How to help your child when they receive exam results

Reading time: About 4 mins

Your child might not have the results they hoped for or needed and may be unsure about what to do next. 

We've pulled together some practical steps you can take to support them:

1. Look for the positives

Be supportive. Reassure your child that they still have many options open to them; it might just mean that they take a different route to get the career they want. For example, instead of going to university to study engineering they might consider a Modern Apprenticeship.   

A Foundation Apprenticeship could also be an option for them if they're about to start S5. Your child will take a Foundation Apprenticeship as one of their S5 subject choices. They'll get real work experience with an employer and spend time learning at college too. Find out more on

2. Don’t rush a decision

The most important thing is not to panic. Encourage your child not to rush into any decisions. They need to take time to think about what they want to do next. My World of Work has advice to help them think about their next steps.

The Strengths quiz can help them see what they’re good at and offers career suggestions. They can also phone the Exam Results Helpline to speak to an adviser and talk about their options.  

3. Let them take control

Resist the temptation to take the lead. Instead, encourage your child to research their options. If your child is feeling disappointed and worried, it’s good for them to take action and feel they’re actually working towards a solution themselves.

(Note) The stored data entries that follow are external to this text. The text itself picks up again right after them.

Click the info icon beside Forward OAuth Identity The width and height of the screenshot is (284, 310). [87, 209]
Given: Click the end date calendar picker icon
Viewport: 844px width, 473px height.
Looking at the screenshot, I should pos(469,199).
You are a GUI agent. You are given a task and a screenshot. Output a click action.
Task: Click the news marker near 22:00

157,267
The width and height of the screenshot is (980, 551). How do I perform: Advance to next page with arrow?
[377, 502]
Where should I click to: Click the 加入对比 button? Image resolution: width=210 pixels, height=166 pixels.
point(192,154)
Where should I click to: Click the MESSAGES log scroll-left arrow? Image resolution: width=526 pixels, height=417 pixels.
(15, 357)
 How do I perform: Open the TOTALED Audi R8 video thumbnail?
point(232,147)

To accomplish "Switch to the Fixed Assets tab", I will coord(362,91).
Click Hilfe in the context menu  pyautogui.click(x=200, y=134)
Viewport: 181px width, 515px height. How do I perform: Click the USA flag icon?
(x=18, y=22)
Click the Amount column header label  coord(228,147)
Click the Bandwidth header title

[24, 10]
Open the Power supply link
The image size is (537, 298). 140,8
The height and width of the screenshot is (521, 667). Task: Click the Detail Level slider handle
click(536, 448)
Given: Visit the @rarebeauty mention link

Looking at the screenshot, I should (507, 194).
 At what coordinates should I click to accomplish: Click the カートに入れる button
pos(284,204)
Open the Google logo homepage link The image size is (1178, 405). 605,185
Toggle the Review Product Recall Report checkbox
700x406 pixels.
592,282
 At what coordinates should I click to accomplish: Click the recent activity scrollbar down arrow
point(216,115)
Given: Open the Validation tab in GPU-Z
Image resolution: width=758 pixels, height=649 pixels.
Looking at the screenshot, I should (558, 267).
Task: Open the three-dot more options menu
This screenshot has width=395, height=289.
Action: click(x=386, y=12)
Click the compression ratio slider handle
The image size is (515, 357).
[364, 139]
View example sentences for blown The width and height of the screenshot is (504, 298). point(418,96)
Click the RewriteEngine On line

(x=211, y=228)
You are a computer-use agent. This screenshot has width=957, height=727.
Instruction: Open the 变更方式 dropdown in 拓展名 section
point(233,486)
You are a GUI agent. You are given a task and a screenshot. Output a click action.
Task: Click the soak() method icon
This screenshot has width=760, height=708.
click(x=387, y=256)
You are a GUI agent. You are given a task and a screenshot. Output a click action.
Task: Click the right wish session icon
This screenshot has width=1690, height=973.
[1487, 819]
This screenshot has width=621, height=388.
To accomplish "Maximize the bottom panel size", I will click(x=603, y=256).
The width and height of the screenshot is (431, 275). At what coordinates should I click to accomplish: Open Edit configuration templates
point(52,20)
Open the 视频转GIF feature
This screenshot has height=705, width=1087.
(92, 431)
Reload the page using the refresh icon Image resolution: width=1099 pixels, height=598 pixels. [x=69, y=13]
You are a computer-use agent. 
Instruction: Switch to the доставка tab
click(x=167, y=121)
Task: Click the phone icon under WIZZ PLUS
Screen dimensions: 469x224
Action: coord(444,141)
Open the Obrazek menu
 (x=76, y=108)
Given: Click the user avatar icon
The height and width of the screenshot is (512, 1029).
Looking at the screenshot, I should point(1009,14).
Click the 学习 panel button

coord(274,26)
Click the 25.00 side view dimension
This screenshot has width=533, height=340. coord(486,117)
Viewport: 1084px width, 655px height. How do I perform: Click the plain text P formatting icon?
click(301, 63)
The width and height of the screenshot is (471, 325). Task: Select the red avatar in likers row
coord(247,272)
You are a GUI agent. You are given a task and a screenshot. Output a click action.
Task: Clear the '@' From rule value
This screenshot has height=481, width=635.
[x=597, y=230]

4. Understand the next steps 

Understanding what options your child has can help you support them as they make their decision. We’ve listed a few below: 


Your child's school or college can request a clerical check or marking review from the SQA as part of their Results Services. Don't wait too long as there are tight deadlines, particularly for pupils with conditional offers. 


If your child didn’t get the results they needed for their chosen course, they could still get a place at college or university through Clearing. The important thing is to make sure your child doesn’t just grab the first thing they come across because it’s available and they have the grades.

Encourage them to consider something they enjoy and make sure the courses on offer give them a definite route – if slightly different from first planned – towards their preferred career.  


Resitting exams in sixth year is always an option and having already been through a course, your child will have a very good idea of what’s actually required. College can also be a good option for resitting Highers.

It’s a fresh start as well as a useful introduction to more independent study.

You should be aware that some universities and competitive subjects may prioritise students who are sitting their exams for the first time over those who are resitting when they give out their offers. This could put your child at a disadvantage even if they later get the required results. Find out whether this will be an issue before they decide on this option. 


There are now three different kinds of apprenticeship in Scotland: Foundation, Modern and Graduate Apprenticeships. One of them could be a good option for your child: 

  • If they're about to start S5, a Foundation Apprenticeship (FA) could be for them. An FA will give them the chance to find out what working life is really like. They'll get real work experience with an employer and spend some time learning at college too
  • Your child might decide that they want to go straight into work and a Modern Apprenticeship (MA) is a chance for them to learn on the job and get a qualification at the same time. MAs cover over 80 different job areas including accountancy, engineering, journalism, ICT and sport and there’s no limit to where your child can go next
  • With a Graduate Apprenticeship (GA) your child will be an employee - similar to a Modern Apprenticeship. But they'll be spending some of their time at university, working towards a degree, and earning a wage at the same time

Find out more about the different types of apprenticeship on

Gap years 

A year spent travelling or working can add a great deal to a personal statement or CV. Sometimes it’s not just about getting the grades for a specific course or job.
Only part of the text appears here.